> **TASK DESCRIPTION**
Rewrite the items starting at the line that contains "is (430, 452)." and continuing through the last item, changing "purple card" to "blue card" and keeping everything else the same.

> **TASK INPUT**
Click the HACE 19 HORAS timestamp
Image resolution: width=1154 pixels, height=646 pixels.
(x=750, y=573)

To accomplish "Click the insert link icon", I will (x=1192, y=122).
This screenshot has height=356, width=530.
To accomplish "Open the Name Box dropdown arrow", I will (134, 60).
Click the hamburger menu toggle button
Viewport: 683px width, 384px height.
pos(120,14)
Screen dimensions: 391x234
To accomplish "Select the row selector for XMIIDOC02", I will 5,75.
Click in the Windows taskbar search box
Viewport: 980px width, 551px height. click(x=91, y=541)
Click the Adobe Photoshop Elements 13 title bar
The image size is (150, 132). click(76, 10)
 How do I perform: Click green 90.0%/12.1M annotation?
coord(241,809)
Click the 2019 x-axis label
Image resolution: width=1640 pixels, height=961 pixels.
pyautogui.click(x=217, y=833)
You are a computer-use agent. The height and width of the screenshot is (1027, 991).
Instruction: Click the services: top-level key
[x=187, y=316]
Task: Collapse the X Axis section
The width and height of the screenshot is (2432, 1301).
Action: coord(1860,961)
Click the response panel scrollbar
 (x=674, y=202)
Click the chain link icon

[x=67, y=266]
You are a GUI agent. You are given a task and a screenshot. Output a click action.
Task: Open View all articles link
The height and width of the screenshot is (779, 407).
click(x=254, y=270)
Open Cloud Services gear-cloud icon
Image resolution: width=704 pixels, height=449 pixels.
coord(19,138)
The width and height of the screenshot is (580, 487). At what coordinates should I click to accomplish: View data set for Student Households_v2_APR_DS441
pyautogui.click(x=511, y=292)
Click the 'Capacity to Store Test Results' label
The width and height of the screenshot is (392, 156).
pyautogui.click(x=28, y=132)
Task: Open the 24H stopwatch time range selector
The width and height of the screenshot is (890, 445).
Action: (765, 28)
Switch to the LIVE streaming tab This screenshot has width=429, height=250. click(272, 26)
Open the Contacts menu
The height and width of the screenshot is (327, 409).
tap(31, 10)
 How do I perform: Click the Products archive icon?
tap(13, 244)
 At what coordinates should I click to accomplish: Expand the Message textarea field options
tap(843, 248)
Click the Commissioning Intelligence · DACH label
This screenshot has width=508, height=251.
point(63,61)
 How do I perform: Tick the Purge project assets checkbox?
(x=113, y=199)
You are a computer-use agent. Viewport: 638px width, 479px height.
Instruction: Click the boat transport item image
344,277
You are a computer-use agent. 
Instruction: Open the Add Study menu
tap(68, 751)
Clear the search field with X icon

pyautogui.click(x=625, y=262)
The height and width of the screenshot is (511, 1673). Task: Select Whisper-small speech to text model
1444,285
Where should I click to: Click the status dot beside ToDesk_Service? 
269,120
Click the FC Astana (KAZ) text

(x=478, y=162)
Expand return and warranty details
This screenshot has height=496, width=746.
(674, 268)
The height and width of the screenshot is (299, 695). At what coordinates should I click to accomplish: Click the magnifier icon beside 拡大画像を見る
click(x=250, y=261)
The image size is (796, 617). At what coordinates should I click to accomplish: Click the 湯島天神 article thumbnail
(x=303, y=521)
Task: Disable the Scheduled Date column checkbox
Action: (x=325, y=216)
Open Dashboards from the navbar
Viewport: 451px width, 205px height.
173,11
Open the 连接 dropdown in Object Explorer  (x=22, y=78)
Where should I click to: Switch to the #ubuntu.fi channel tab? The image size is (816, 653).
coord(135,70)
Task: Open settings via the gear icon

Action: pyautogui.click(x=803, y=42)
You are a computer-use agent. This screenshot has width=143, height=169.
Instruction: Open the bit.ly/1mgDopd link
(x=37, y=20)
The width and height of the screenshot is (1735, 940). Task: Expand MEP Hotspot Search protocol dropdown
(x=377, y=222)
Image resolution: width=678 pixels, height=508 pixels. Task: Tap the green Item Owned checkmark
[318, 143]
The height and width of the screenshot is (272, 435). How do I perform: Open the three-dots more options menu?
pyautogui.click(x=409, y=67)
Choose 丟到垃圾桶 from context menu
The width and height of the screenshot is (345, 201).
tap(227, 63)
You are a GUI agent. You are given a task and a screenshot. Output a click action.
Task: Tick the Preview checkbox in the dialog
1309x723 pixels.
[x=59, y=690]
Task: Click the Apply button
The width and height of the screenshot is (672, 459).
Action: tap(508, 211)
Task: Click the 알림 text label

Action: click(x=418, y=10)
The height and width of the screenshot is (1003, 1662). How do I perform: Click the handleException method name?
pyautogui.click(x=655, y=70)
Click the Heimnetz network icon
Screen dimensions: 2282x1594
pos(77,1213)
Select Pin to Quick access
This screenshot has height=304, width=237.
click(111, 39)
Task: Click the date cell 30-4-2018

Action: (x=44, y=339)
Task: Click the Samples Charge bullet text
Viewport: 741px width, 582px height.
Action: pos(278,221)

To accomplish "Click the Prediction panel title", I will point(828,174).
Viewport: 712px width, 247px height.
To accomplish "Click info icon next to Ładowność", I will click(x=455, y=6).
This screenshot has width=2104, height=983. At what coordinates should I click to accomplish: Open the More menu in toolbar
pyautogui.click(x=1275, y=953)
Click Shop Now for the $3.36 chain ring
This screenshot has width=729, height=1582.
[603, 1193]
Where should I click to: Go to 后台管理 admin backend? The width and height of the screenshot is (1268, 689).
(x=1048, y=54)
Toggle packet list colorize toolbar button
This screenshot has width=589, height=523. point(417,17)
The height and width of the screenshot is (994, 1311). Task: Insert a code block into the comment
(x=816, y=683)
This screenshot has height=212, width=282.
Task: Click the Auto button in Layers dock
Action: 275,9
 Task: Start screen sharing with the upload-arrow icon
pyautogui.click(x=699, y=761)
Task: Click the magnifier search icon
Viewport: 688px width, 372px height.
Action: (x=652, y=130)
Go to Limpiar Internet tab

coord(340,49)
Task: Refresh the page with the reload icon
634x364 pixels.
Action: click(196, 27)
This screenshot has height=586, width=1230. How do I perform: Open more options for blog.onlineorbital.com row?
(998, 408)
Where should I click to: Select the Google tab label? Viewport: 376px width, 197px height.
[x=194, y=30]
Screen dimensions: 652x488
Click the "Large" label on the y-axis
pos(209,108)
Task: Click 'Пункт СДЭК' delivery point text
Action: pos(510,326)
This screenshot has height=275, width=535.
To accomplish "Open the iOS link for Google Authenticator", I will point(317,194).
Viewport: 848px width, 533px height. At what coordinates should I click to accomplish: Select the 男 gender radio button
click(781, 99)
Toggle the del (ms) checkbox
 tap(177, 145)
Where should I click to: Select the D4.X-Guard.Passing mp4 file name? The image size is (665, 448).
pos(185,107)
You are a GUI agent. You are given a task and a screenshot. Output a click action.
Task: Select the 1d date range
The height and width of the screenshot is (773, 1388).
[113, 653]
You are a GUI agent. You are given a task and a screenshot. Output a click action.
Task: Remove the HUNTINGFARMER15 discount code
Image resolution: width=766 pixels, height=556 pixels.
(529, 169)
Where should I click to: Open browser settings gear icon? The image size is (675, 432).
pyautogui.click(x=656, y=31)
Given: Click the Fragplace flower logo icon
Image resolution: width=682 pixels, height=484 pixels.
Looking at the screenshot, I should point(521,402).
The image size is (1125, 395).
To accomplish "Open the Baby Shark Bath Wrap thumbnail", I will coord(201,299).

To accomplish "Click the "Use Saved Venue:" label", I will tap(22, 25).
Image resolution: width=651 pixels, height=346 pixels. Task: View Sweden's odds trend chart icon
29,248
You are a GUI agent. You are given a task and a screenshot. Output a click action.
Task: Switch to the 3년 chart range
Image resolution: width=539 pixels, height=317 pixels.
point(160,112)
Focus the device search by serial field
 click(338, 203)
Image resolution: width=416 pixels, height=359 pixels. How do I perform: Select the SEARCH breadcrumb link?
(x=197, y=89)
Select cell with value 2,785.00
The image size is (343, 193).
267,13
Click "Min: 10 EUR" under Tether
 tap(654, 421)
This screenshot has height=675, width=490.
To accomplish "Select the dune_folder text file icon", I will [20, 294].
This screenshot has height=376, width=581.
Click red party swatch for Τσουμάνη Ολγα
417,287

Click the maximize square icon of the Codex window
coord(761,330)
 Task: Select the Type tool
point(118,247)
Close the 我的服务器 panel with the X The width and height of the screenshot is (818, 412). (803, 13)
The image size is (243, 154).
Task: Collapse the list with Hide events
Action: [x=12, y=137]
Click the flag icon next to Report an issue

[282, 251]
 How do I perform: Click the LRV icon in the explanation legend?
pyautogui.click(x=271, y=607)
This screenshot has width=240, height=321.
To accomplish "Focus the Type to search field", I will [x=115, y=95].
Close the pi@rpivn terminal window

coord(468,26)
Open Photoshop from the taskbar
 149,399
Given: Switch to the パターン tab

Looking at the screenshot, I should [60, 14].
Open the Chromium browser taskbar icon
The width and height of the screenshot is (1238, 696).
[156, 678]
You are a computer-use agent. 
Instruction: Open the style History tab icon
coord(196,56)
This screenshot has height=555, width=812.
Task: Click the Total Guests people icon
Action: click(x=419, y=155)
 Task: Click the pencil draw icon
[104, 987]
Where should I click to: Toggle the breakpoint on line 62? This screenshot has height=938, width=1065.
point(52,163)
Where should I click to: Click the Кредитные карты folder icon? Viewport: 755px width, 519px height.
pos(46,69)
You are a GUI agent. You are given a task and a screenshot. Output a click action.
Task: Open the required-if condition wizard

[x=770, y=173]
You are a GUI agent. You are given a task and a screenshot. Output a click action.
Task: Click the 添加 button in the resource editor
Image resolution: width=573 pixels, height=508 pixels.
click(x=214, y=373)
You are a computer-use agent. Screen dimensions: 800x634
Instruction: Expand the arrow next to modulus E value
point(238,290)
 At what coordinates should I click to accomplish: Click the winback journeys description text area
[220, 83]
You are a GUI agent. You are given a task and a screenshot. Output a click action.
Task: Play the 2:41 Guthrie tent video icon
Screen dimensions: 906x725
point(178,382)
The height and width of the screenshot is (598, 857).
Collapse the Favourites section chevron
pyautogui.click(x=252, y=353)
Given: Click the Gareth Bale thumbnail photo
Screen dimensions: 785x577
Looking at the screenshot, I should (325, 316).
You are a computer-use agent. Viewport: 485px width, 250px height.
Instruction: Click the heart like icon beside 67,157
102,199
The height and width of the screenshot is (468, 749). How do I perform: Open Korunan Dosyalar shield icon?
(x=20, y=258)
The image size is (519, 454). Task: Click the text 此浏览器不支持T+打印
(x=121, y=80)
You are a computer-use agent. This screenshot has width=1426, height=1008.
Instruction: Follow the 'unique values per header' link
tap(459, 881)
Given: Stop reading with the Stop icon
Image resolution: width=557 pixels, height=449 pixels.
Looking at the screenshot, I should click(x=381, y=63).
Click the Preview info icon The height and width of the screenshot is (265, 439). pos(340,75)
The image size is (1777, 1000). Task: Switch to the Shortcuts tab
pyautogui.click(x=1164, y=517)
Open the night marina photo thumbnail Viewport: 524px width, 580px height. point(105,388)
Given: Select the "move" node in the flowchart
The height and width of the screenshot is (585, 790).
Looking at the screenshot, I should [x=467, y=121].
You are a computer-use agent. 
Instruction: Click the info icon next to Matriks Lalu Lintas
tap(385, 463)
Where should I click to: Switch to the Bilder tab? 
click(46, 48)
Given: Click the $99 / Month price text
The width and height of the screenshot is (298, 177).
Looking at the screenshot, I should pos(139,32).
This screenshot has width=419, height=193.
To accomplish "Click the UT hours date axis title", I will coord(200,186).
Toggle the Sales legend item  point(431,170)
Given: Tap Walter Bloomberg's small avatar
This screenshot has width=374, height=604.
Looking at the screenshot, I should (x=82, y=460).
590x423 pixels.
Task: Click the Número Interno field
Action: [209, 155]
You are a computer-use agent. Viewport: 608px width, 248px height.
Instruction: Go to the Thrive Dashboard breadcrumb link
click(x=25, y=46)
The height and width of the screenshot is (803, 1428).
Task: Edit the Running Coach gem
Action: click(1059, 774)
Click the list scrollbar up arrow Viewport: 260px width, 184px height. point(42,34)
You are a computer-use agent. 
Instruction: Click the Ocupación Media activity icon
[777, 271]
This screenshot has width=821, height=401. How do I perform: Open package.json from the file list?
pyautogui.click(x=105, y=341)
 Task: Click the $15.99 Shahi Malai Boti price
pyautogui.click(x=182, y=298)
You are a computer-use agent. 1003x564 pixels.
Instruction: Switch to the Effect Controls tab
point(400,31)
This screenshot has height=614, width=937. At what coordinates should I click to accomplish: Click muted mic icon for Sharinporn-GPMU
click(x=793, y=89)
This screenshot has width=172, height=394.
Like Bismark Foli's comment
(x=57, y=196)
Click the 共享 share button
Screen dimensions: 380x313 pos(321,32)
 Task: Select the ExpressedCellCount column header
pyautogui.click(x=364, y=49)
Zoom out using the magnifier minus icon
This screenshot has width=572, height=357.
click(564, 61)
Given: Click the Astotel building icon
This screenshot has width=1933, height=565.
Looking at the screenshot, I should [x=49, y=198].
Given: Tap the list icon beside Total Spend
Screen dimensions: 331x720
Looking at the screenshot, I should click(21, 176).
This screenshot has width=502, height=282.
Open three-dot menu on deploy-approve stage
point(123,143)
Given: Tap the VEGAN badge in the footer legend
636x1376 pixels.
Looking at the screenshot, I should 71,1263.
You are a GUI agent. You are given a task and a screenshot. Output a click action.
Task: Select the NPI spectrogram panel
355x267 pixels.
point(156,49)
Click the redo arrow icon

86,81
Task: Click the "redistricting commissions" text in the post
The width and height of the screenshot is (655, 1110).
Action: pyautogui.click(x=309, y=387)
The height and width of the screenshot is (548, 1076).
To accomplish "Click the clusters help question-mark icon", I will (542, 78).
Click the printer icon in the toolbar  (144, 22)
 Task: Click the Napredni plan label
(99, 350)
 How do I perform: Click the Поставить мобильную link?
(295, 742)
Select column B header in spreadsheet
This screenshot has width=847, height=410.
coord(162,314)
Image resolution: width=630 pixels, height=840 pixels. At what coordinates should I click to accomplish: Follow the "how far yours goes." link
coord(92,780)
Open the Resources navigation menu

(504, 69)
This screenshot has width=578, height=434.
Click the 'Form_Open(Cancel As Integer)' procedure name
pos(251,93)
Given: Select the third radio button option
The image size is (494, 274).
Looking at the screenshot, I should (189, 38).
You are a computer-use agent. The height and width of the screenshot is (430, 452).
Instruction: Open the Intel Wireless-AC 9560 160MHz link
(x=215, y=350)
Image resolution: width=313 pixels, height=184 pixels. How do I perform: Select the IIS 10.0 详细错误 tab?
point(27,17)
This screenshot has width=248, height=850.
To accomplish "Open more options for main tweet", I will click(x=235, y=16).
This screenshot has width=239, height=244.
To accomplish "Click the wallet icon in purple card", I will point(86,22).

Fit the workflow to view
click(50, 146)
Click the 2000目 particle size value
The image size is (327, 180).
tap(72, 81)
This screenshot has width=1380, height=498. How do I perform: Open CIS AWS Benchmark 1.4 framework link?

> **FULL OUTPUT**
You are a computer-use agent. The height and width of the screenshot is (430, 452).
Instruction: Open the Intel Wireless-AC 9560 160MHz link
(x=215, y=350)
Image resolution: width=313 pixels, height=184 pixels. How do I perform: Select the IIS 10.0 详细错误 tab?
point(27,17)
This screenshot has width=248, height=850.
To accomplish "Open more options for main tweet", I will click(x=235, y=16).
This screenshot has width=239, height=244.
To accomplish "Click the wallet icon in blue card", I will point(86,22).

Fit the workflow to view
click(50, 146)
Click the 2000目 particle size value
The image size is (327, 180).
tap(72, 81)
This screenshot has width=1380, height=498. How do I perform: Open CIS AWS Benchmark 1.4 framework link?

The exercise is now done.